YOUR TASK: From the listing below, copy only the lines from the line that contains "Instruction: Expand the coupon Terms dropdown" to the line that contains "Click the next slide arrow on right", counting those two lines as part of the copy.

RECORDS:
=======
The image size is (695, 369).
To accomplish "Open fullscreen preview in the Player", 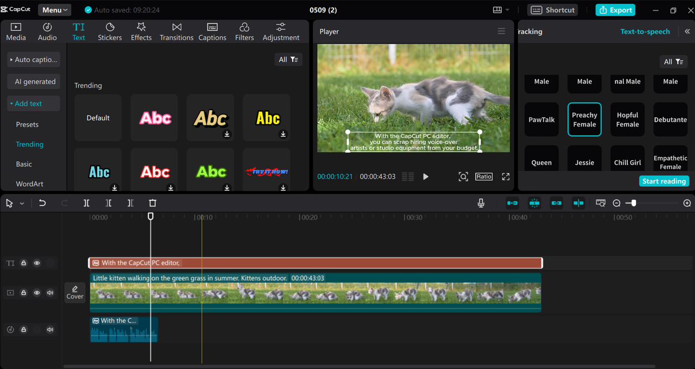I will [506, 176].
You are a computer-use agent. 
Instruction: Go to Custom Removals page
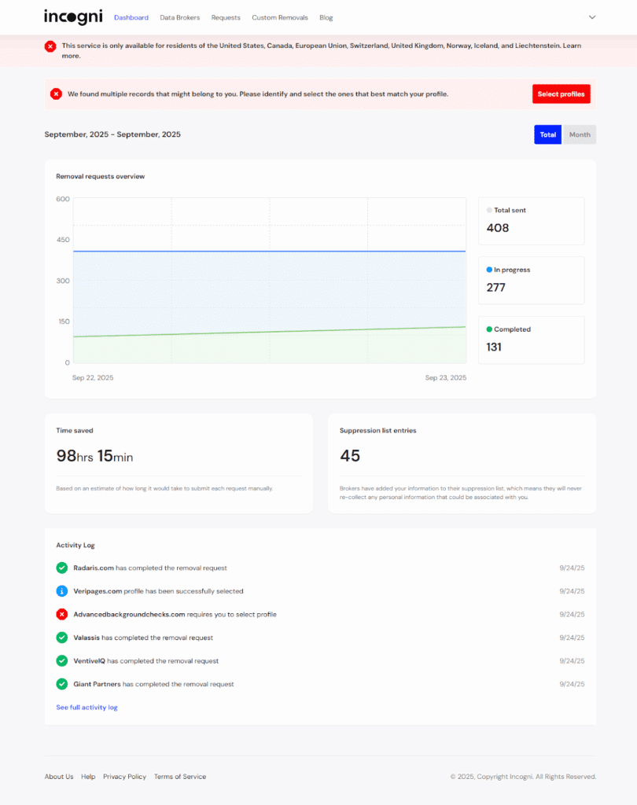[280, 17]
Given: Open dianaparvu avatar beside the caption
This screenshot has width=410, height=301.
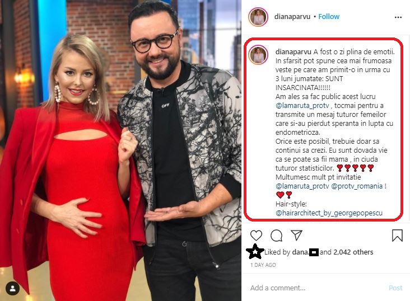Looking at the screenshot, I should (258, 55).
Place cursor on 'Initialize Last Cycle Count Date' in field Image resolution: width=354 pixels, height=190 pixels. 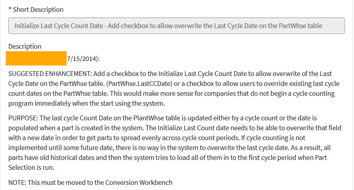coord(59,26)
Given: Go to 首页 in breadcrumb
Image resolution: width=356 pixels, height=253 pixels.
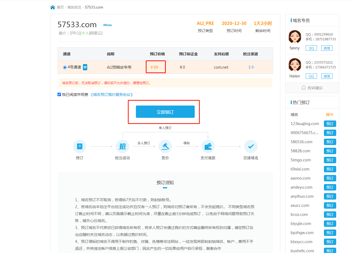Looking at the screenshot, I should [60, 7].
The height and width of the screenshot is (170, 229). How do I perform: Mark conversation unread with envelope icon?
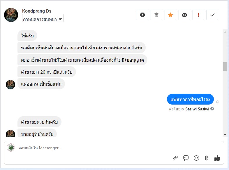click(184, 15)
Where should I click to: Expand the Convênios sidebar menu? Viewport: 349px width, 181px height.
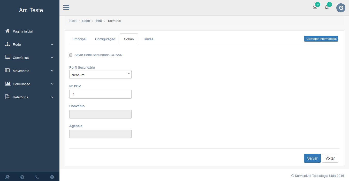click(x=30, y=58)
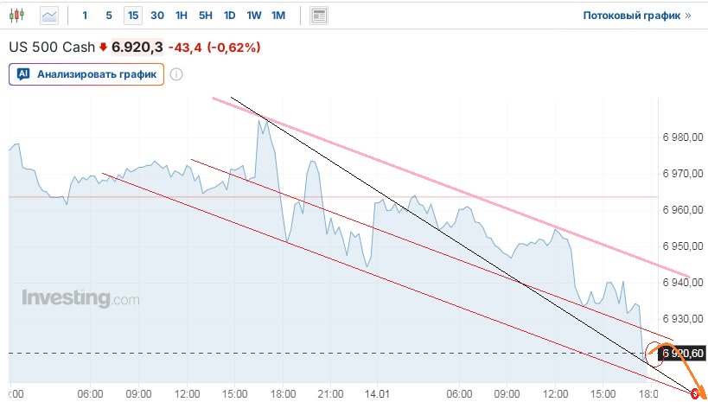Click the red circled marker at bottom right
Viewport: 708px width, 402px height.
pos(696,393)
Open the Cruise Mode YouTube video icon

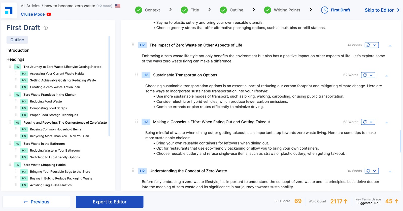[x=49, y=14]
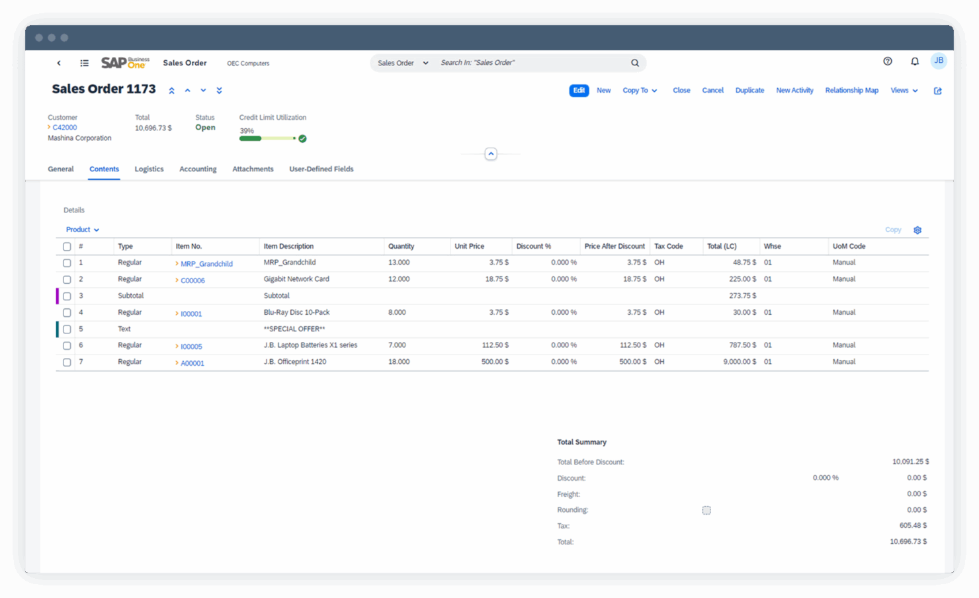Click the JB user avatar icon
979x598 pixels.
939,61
=======
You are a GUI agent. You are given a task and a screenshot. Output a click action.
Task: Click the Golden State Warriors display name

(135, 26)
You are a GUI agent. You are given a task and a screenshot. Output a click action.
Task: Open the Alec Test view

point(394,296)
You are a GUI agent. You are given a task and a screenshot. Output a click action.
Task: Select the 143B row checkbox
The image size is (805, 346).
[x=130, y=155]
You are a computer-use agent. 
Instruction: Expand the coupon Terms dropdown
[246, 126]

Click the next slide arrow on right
=======
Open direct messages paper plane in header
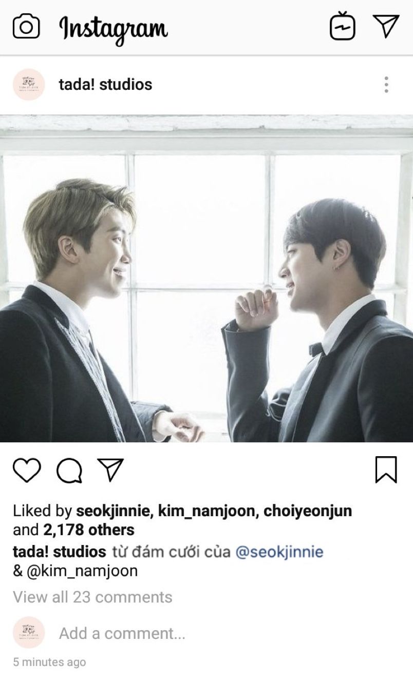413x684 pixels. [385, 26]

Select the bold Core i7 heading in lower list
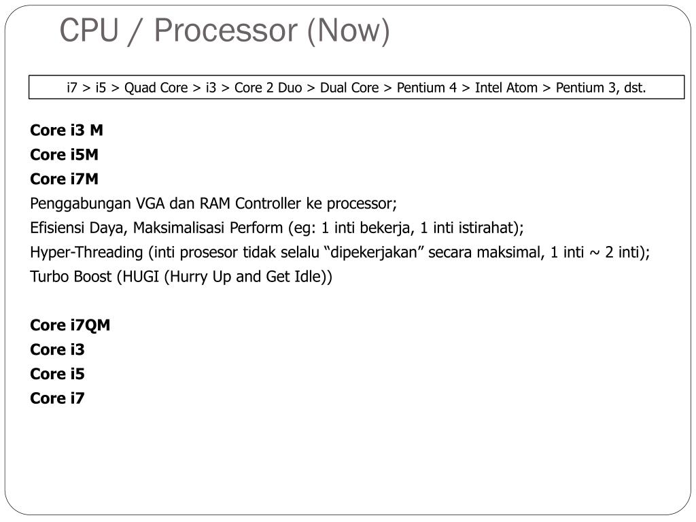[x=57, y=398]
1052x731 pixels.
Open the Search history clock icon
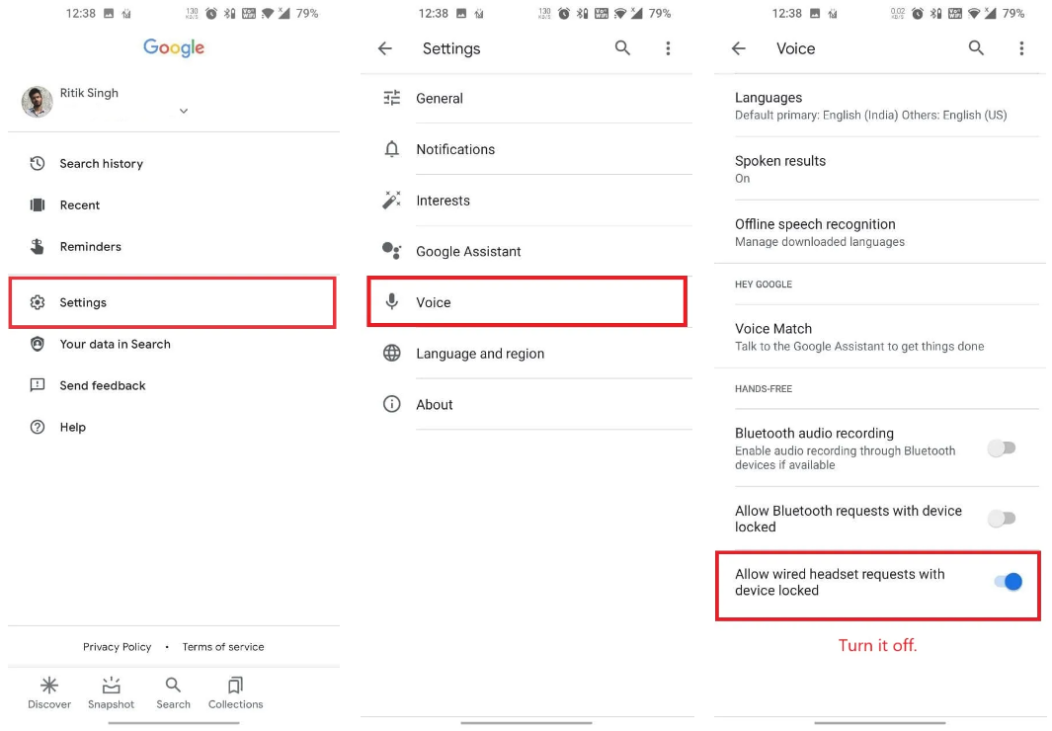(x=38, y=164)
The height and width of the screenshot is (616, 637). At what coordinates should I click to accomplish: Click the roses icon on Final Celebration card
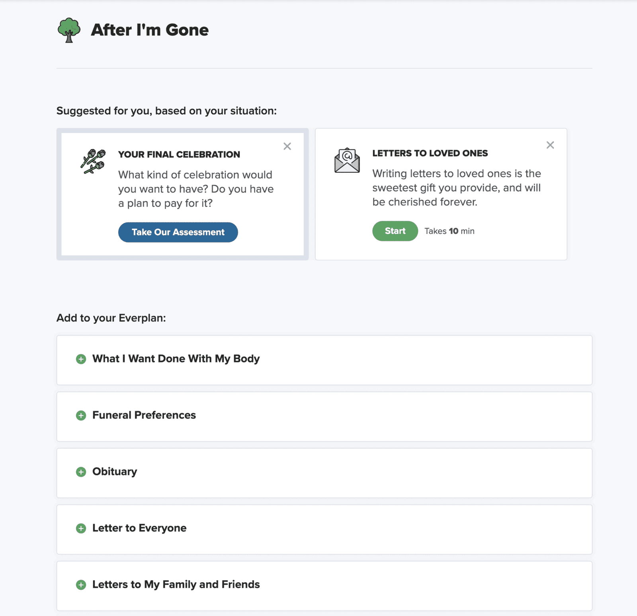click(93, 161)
=======
RESULT OF THIS TASK:
Instruction: Expand the coupon Terms dropdown
[246, 126]

Click the next slide arrow on right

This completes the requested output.